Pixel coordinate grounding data
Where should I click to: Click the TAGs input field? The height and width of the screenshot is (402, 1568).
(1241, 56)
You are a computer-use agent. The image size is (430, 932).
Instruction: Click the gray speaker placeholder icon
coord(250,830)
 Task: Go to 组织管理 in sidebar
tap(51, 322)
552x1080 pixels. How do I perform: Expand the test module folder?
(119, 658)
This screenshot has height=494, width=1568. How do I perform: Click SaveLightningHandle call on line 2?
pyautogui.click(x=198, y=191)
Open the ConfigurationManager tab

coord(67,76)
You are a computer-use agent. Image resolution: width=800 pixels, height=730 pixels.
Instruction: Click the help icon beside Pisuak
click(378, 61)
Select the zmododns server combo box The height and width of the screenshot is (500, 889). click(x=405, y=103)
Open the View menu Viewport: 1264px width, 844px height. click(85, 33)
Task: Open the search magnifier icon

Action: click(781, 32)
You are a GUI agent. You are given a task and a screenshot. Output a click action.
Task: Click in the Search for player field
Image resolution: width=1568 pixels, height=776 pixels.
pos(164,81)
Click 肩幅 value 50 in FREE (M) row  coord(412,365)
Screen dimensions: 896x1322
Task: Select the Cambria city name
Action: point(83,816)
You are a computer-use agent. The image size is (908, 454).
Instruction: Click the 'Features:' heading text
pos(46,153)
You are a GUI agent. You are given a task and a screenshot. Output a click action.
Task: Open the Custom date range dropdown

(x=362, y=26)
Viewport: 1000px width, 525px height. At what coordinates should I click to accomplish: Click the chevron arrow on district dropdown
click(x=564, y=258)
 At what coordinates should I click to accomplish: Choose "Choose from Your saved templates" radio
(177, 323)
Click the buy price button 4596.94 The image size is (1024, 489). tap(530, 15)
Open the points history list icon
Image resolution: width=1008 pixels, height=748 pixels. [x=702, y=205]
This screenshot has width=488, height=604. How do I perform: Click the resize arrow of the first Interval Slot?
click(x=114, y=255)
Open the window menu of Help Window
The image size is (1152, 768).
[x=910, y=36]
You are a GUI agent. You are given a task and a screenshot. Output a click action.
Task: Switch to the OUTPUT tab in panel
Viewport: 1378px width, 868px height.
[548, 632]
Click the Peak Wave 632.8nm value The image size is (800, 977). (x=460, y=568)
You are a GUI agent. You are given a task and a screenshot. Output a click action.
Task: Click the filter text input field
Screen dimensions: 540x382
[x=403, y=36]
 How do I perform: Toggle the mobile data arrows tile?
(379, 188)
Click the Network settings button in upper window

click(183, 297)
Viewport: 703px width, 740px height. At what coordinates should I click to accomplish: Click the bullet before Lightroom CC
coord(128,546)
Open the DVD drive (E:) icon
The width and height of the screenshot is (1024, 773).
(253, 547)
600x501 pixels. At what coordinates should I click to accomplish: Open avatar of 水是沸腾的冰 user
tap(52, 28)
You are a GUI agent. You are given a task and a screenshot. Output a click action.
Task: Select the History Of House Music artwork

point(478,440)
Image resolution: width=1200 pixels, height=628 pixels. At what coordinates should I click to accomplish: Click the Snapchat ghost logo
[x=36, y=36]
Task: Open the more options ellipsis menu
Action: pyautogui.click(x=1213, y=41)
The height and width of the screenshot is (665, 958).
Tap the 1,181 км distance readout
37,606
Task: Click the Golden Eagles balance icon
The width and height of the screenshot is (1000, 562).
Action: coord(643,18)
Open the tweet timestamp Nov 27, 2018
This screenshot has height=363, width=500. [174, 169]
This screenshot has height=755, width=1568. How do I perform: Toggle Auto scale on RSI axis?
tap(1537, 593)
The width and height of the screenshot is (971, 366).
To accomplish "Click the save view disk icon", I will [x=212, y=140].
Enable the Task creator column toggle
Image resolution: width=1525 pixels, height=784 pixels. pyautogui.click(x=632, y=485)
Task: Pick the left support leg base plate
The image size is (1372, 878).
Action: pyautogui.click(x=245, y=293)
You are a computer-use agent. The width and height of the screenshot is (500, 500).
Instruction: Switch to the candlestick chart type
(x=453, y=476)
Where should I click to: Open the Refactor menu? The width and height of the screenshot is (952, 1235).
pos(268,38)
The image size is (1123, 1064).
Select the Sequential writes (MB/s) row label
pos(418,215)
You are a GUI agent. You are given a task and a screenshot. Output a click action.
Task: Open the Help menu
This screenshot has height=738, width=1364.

PROBLEM REQUIREMENTS => Repeat each of the entries exactly.

WRITTEN ANSWER =>
Where should I click to: Click the TAGs input field? The height and width of the screenshot is (402, 1568).
(1241, 56)
You are a computer-use agent. The image size is (430, 932).
Instruction: Click the gray speaker placeholder icon
coord(250,830)
 Task: Go to 组织管理 in sidebar
tap(51, 322)
552x1080 pixels. How do I perform: Expand the test module folder?
(119, 658)
This screenshot has height=494, width=1568. How do I perform: Click SaveLightningHandle call on line 2?
pyautogui.click(x=198, y=191)
Open the ConfigurationManager tab

coord(67,76)
You are a computer-use agent. Image resolution: width=800 pixels, height=730 pixels.
Instruction: Click the help icon beside Pisuak
click(378, 61)
Select the zmododns server combo box The height and width of the screenshot is (500, 889). click(x=405, y=103)
Open the View menu Viewport: 1264px width, 844px height. click(85, 33)
Task: Open the search magnifier icon

Action: click(781, 32)
You are a GUI agent. You are given a task and a screenshot. Output a click action.
Task: Click in the Search for player field
Image resolution: width=1568 pixels, height=776 pixels.
pos(164,81)
Click 肩幅 value 50 in FREE (M) row  coord(412,365)
Screen dimensions: 896x1322
Task: Select the Cambria city name
Action: point(83,816)
You are a computer-use agent. The image size is (908, 454).
Instruction: Click the 'Features:' heading text
pos(46,153)
You are a GUI agent. You are given a task and a screenshot. Output a click action.
Task: Open the Custom date range dropdown

(x=362, y=26)
Viewport: 1000px width, 525px height. At what coordinates should I click to accomplish: Click the chevron arrow on district dropdown
click(x=564, y=258)
 At what coordinates should I click to accomplish: Choose "Choose from Your saved templates" radio
(177, 323)
Click the buy price button 4596.94 The image size is (1024, 489). tap(530, 15)
Open the points history list icon
Image resolution: width=1008 pixels, height=748 pixels. [x=702, y=205]
This screenshot has width=488, height=604. How do I perform: Click the resize arrow of the first Interval Slot?
click(x=114, y=255)
Open the window menu of Help Window
The image size is (1152, 768).
[x=910, y=36]
You are a GUI agent. You are given a task and a screenshot. Output a click action.
Task: Switch to the OUTPUT tab in panel
Viewport: 1378px width, 868px height.
[548, 632]
Click the Peak Wave 632.8nm value The image size is (800, 977). (x=460, y=568)
You are a GUI agent. You are given a task and a screenshot. Output a click action.
Task: Click the filter text input field
Screen dimensions: 540x382
[x=403, y=36]
 How do I perform: Toggle the mobile data arrows tile?
(379, 188)
Click the Network settings button in upper window

click(183, 297)
Viewport: 703px width, 740px height. At what coordinates should I click to accomplish: Click the bullet before Lightroom CC
coord(128,546)
Open the DVD drive (E:) icon
The width and height of the screenshot is (1024, 773).
(253, 547)
600x501 pixels. At what coordinates should I click to accomplish: Open avatar of 水是沸腾的冰 user
tap(52, 28)
You are a GUI agent. You are given a task and a screenshot. Output a click action.
Task: Select the History Of House Music artwork

point(478,440)
Image resolution: width=1200 pixels, height=628 pixels. At what coordinates should I click to accomplish: Click the Snapchat ghost logo
[x=36, y=36]
Task: Open the more options ellipsis menu
Action: pyautogui.click(x=1213, y=41)
The height and width of the screenshot is (665, 958).
Tap the 1,181 км distance readout
37,606
Task: Click the Golden Eagles balance icon
The width and height of the screenshot is (1000, 562).
Action: coord(643,18)
Open the tweet timestamp Nov 27, 2018
This screenshot has height=363, width=500. [174, 169]
This screenshot has height=755, width=1568. How do I perform: Toggle Auto scale on RSI axis?
tap(1537, 593)
The width and height of the screenshot is (971, 366).
To accomplish "Click the save view disk icon", I will [x=212, y=140].
Enable the Task creator column toggle
Image resolution: width=1525 pixels, height=784 pixels. pyautogui.click(x=632, y=485)
Task: Pick the left support leg base plate
The image size is (1372, 878).
Action: pyautogui.click(x=245, y=293)
You are a computer-use agent. The width and height of the screenshot is (500, 500).
Instruction: Switch to the candlestick chart type
(x=453, y=476)
Where should I click to: Open the Refactor menu? The width and height of the screenshot is (952, 1235).
pos(268,38)
The image size is (1123, 1064).
Select the Sequential writes (MB/s) row label
pos(418,215)
You are a GUI agent. You are given a task and a screenshot. Output a click action.
Task: Open the Help menu
This screenshot has height=738, width=1364.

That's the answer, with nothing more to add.